En réponse à l’une des questions posées dans l’introduction en ce qui concerne la représentation de la spatialité, nous pouvons avancer que notre appréhension spatiale dépend entièrement des modes de perception et d'expérience, qu’ils soient directs ou indirects. Par conséquent, notre connaissance géographique des lieux et des cartes est largement affectée par nos expériences sensorielles de l'espace. La collaboration entre la littérature, la géographie et la cartographie se traduit par une évaluation fiable de la spatialité dans les œuvres littéraires car la littérature est aussi un produit d'idées, de sentiments et d’expériences façonnées ou influencées par des conditions spatiales et environnementales spécifiques.

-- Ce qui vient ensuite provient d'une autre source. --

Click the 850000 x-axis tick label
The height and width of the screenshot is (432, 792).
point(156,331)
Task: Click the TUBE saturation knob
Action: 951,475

Pour répondre aux autres questions de la problématique, nous avons passé en revue l’approche de différents chercheurs tels que Franco Moretti et Barbara Piatti, et nous les avons comparés avec Kenneth White. Nous avons remarqué que les multiples façons dont les cartes avaient été utilisées dans les productions littéraires révélaient le potentiel multifonctionnel et l'importance de la cartographie. Chez White, il est basé sur l’autobiographie et la relation Homme-Terre.
Notre travail suggère que les progrès incessants de la cartographie littéraire et sa coopération avec la critique littéraire pourraient offrir aux chercheurs des opportunités afin de produire de nouvelles représentations spatiales, associées aux pensées réelles ou imaginaires d’espaces, de lieux ou de paysages dans les œuvres de fiction.
[1] Rachel Bouvet est Professeure au Département d’études littéraires de l’Université du Québec à Montréal.
[2] Concernant les superpositions, confer la troisième partie de notre article, pages 18, 19 et 20
[3] Les quatre dimensions évoquées par Rachel Bouvet lors de la Conférence présentée à l’Université d’Angers le mardi 28 mai à 18h à la MSH en tant que professeure invitée par le laboratoire CERIEC (Centre d’études et de recherche sur imaginaire, écriture et cultures) intitulée "Géopoétique, géocritique, écocritique : points communs et divergences" sont le point d’ancrage du paysage, la ligne tracée par le parcours des personnages, la surface de la carte et des volumes à habiter.